69. Des douleurs qui se déplacent d'un endroit à un autre et me limitent pour avoir une vie
complètement normale. Migraine, maux de tête, douleurs dans le visage, rhume, sinusite, mal de gorge, maux de ventre, douleurs dans le cou, douleurs anormales à l'effort,
réaction inadaptée à l'effort, douleurs musculaires diverses.
70. Une prison de douleur, perte de sa dignité et de sa qualité de vie, obligation d'expliquer la maladie par incompréhension de l'entourage et du corps médical, perte de travail et autonomie financière.
71. L'arrêt de ma vie professionnelle, de ma vie sociale, de mes loisirs et le commencement de l'enfer sur terre.

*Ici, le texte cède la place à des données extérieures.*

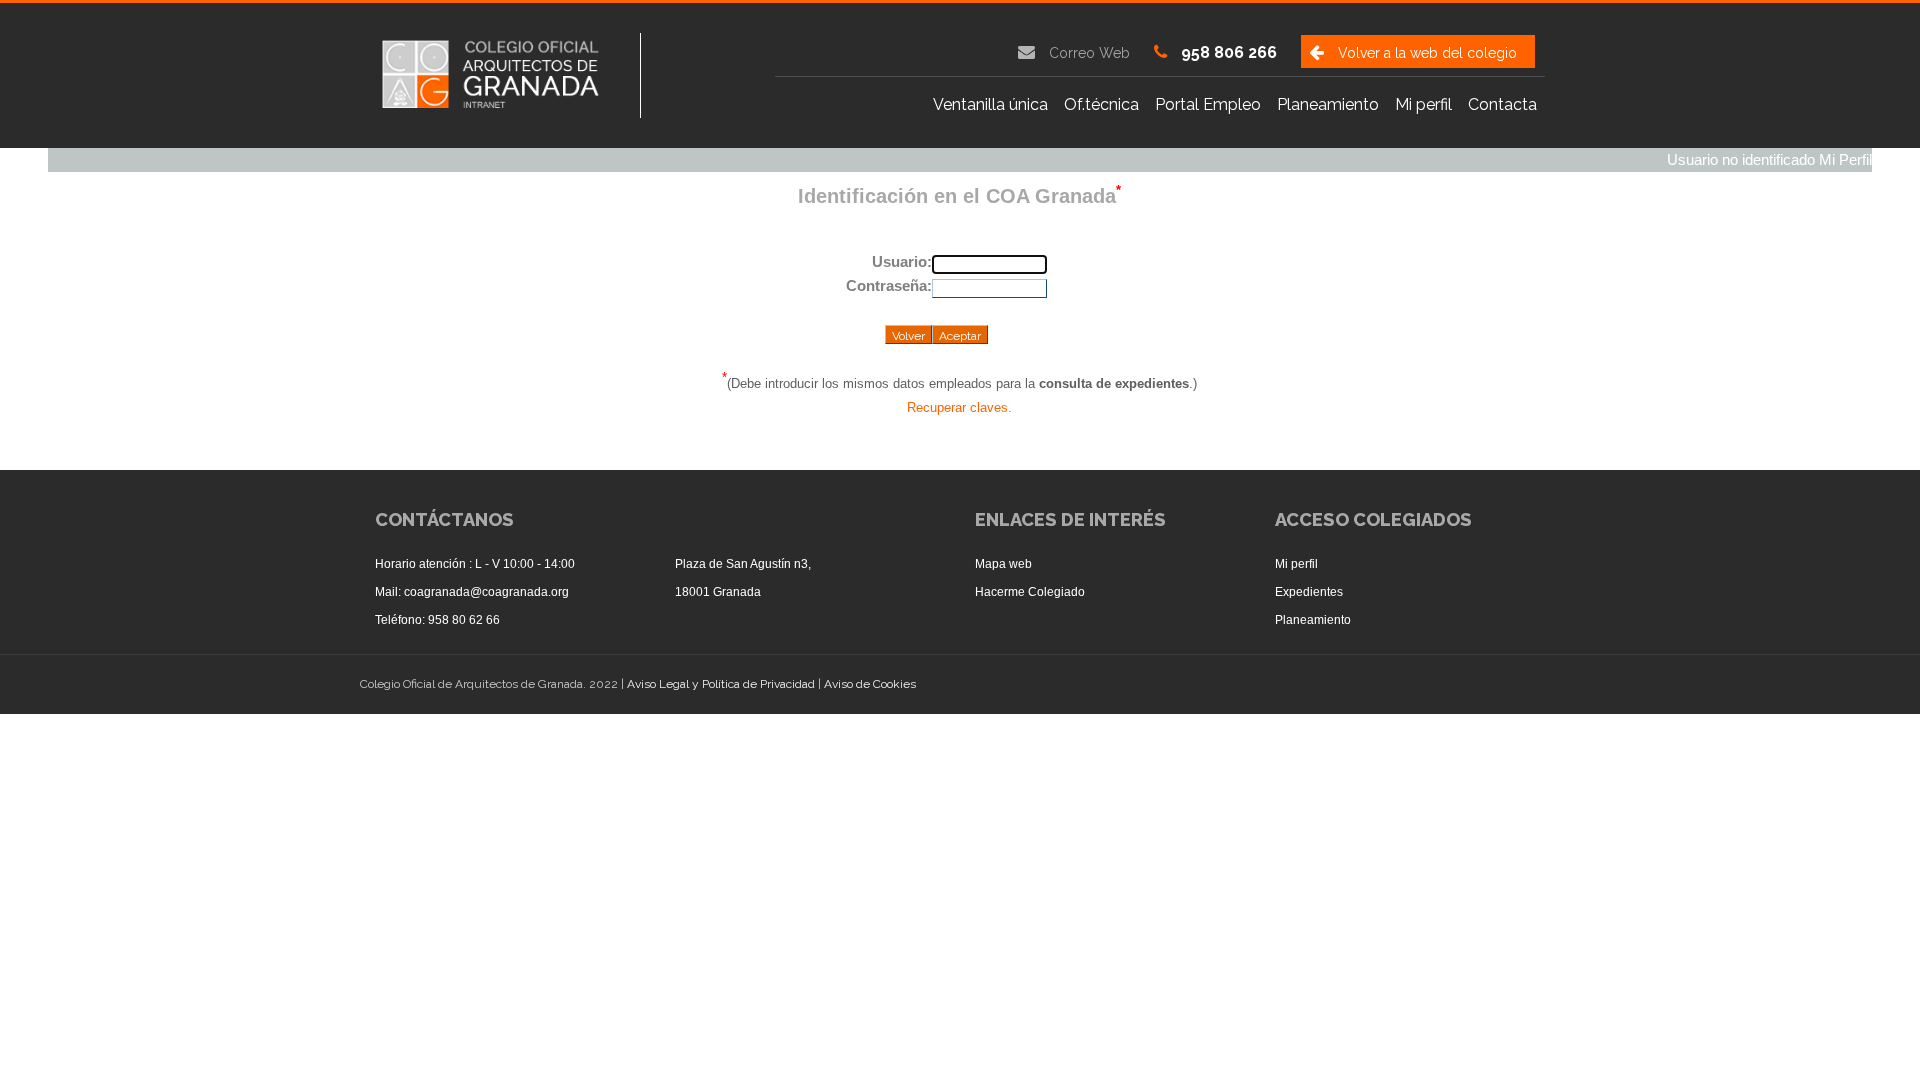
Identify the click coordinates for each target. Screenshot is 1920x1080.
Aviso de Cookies (870, 684)
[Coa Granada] (508, 72)
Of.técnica (1101, 104)
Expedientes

72. L'anormalité face aux autres, on ne peut rien faire comme une personne normale c'est
donc frustrant culpabilisant, personne ne nous comprend comme si ce n'était pas une
maladie mais moi je me sens anormal, perte de toutes mes capacités et c'est usant physiquement, moralement, et dans son cœur, la fatigue est permanente, la douleur aussi
mais au bout de 20 ans j'ai toujours l'impression d'être passé sous un camion mais la
force de supporter la douleur laisse à supporter de souffrir au quotidien donc en gros il
n'y a pas de vie comment vivre normalement avec cette pathologie, et bien désolée
mais c'est impossible surtout quand on a tous les symptômes inimaginables que je
n'aurai jamais cru qu'il puisse exister tous les ans un symptôme s'enchaine à un autre
alors où mettre de la tête ? Que penser ? Qui va nous libérer ? Même pas la kiné en
méthode douce fonctionne sur moi à moins de passer 1 h par jour à me malaxer le plus
fort possible c'est le seul moyen pour diminuer la douleur, bon je termine en disant que
je ne suis pas comme les autres comme si j'étais un extra-terrestre un alien mais pas un
être humain normal qui fait les choses quotidiennes dans une journée dans la vie de
tous les jours, je ne suis rien. Je voulais préciser qu'aucun kiné ne m'a fait des massages adéquates donc c'est mon mari qui me masse dire plutôt malaxer appuyer très
fort.
73. Un syndrome douleur et fatigue m’empêchant d'avoir une activité professionnelle
normale, une vie sociale correcte, arrêt activité sportive et loisirs à capacité physique
74. Renoncement à beaucoup de ce que j'aimais pratiquer. Douleurs au quotidien. Vulnérabilité : blessures ligaments, muscles... Epuisement sans amélioration.
75. Maladie invisible
76. De la très grande difficulté à mener une vie « normale » perte d'autonomie, réduction
des plaisirs de la vie: randonnées, promenades, vélo, courses, s'occuper de ses petits
enfants...travailler. Une importante mobilisation d'énergie pour continuer à essayer de
partager ces moments avec l'entourage.
64
Annexe n° 20 (5/10) :
77. La fibromyalgie c’est une très forte douleur et permanente et fatigue intense. Mais la
fibromyalgie c’est aussi l’incompréhension par l’entourage, les difficultés pour la famille et le couple à vivre cette maladie au quotidien qui ne se voit pas c’est qu’on le
veuille ou non et quoi qu’en disent les médecins une coupure avec la société à chacun
de faire son trou pour avoir une vie sociale pour arriver à tout cela il faut d’abord un
travail sur soit pour apprendre à accepter la maladie puis vivre avec sans se soucier de
ce que pense l’entourage et surtout faire le maximum pour préserver la vie de famille
et les amis qui n’ont pas fuit et tout ça ce n’est pas facile il m’a bien fallu 4 ans pour
arriver à cela restent les problèmes de couples à finir de gérer et ce n’est pas simple
quand on souffre tout le temps.
78. Partager ma vie avec les douleurs et la fatigue, devoir faire le deuil de ma vie antérieure et de devoir apprendre à vivre avec la fibromyalgie, une perte de mon autonomie.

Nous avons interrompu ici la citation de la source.